Namun, Veranika menyarankan agar pasien tetap memeriksakan diri ke tenaga medis profesional setelah fase awal terlewati.

"Setelah melewati fase awal, pasien sebaiknya segera memeriksakan diri ke tenaga medis profesional untuk memastikan fungsi bagian tubuh yang cedera dapat kembali optimal," katanya.

 

Penanganan Cedera

Lebih lanjut dia menambahkan bahwa penanganan yang tepat sejak awal penting untuk mencegah cedera menjadi lebih berat atau berulang di kemudian hari.

"Terlebih bagi orang yang rutin berolahraga, kondisi tubuh yang tidak pulih sempurna dapat mengganggu performa dan aktivitas sehari-hari," ujarnya.

Oleh sebab itu, rasa nyeri atau kaku setelah olahraga sebaiknya tidak selalu dianggap sebagai pegal biasa.

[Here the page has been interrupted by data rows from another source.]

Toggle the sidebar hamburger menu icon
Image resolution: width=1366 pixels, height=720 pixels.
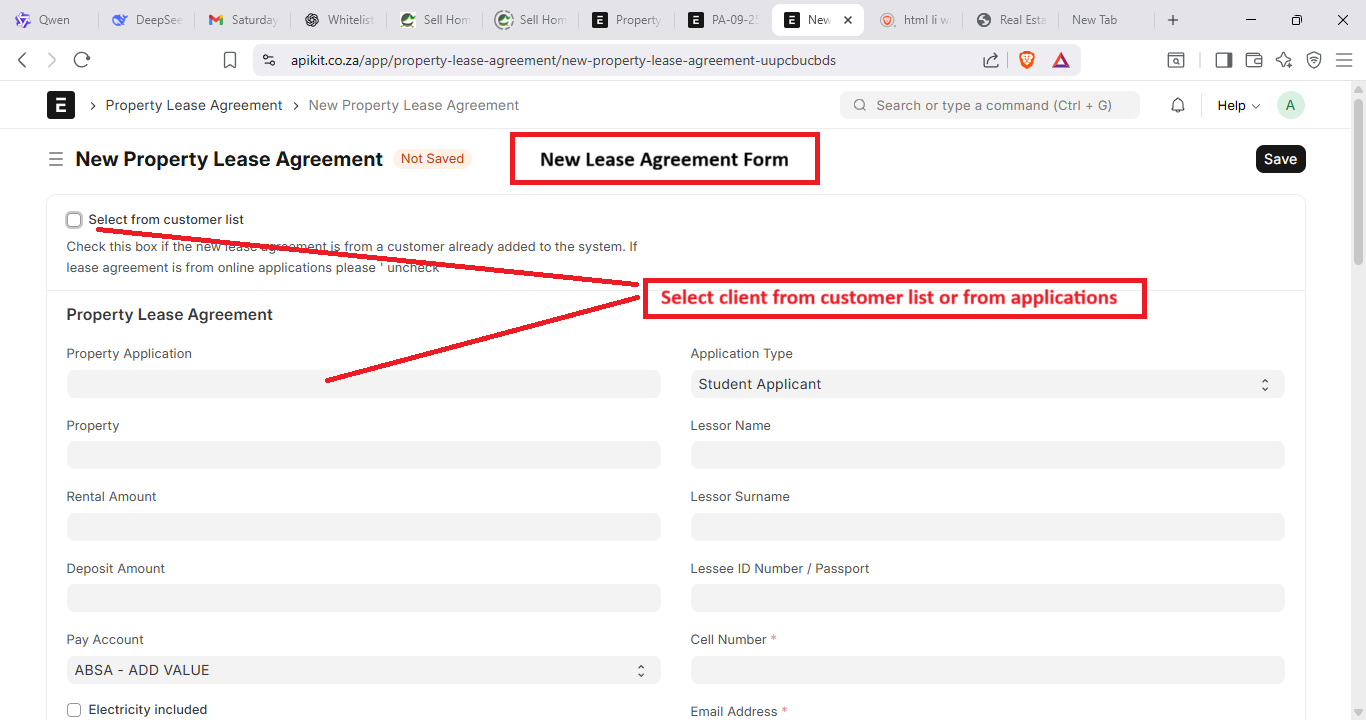click(x=56, y=160)
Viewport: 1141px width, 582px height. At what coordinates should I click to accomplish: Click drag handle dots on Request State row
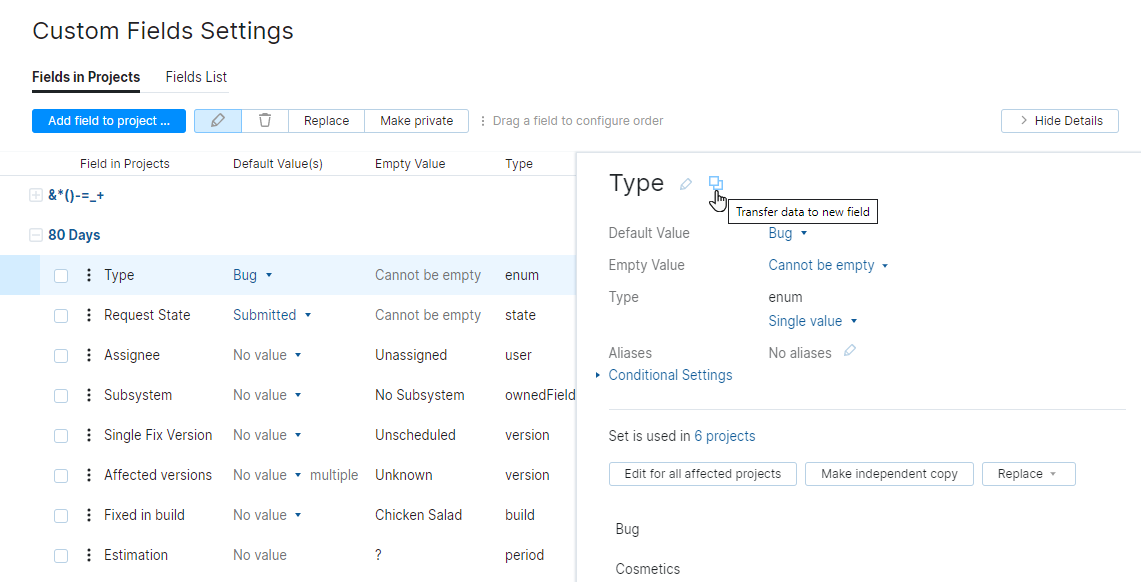[88, 315]
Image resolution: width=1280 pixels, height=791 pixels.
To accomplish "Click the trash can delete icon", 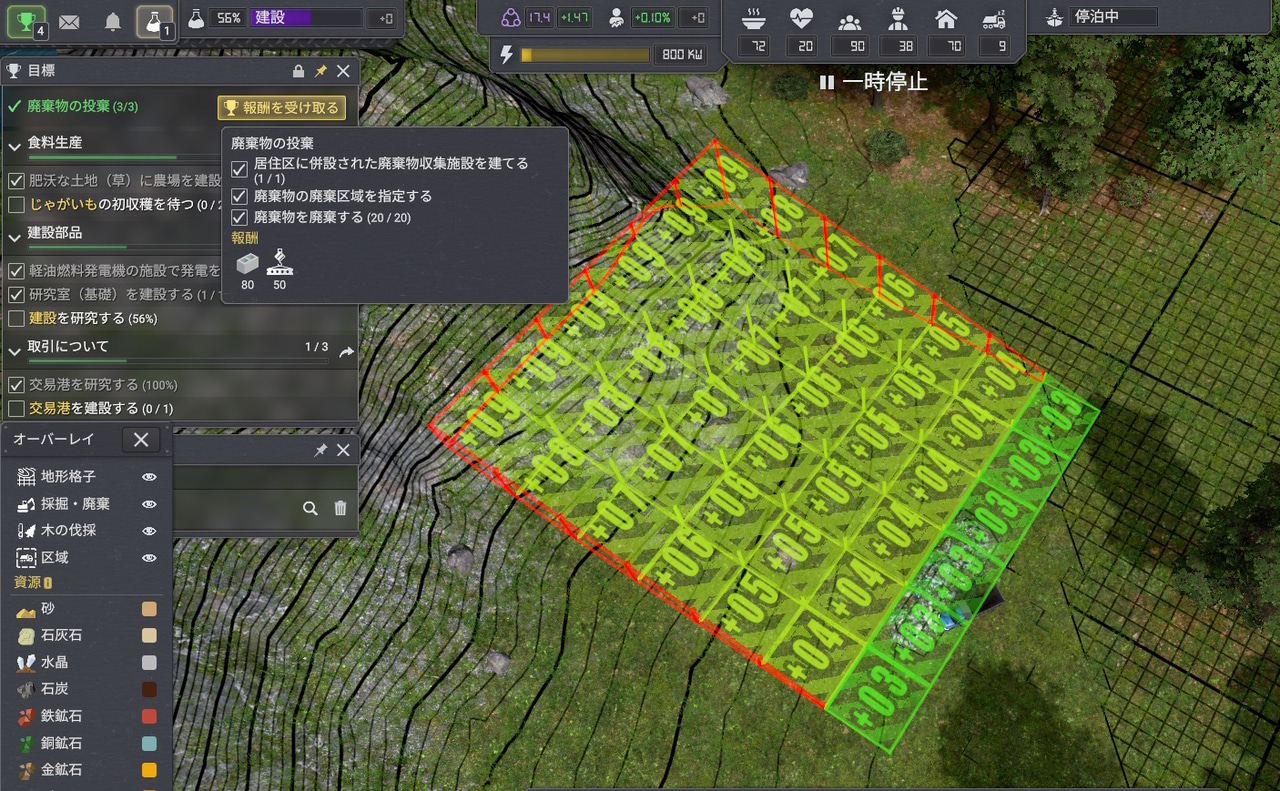I will (340, 508).
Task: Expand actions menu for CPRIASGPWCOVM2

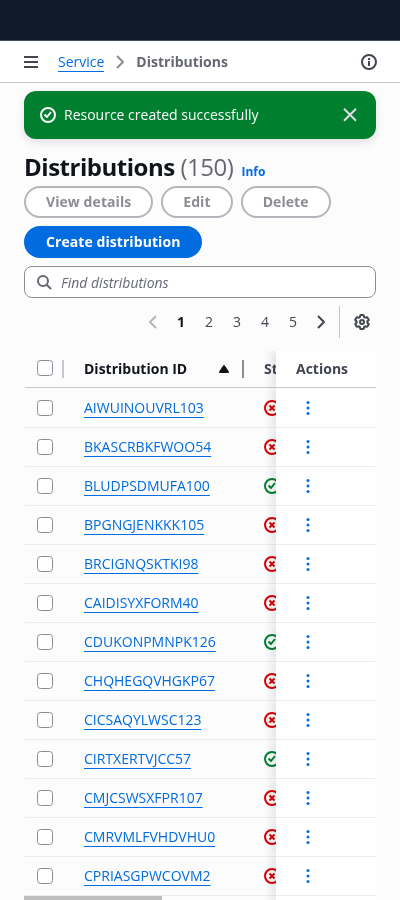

Mengenali tanda-tanda cedera sejak dini dan memahami faktor penyebabnya dapat membantu mencegah masalah yang lebih serius di masa depan.

Seiring berkembangnya teknologi rehabilitasi olahraga, Veranika menghadirkan terapi cedera non-invasif bernama INDIBA Activ yang mulai digunakan di tempat praktiknya pada 2026.

Teknologi asal Spanyol tersebut menggunakan radiofrekuensi 448 kHz untuk membantu mengurangi nyeri sekaligus mempercepat pemulihan cedera.

Cara kerjanya dengan menstimulasi regenerasi jaringan tubuh dari dalam sehingga dapat meningkatkan sirkulasi darah, mengurangi inflamasi, dan mempercepat proses penyembuhan alami tubuh.

Teknologi ini, kata Veranika, dapat digunakan untuk membantu penanganan cedera otot, tendon, ligamen, kekakuan otot, hingga pemulihan pascaoperasi.

"Terapi dilakukan melalui dua mode, yakni kapasitif dan resistif, yang disesuaikan dengan jenis jaringan tubuh yang ditangani," katanya.

Secara global, alat tersebut telah digunakan di lebih dari 60 negara dan dipakai oleh tenaga medis, fisioterapis olahraga, hingga atlet dunia untuk mendukung proses rehabilitasi dan recovery fisik.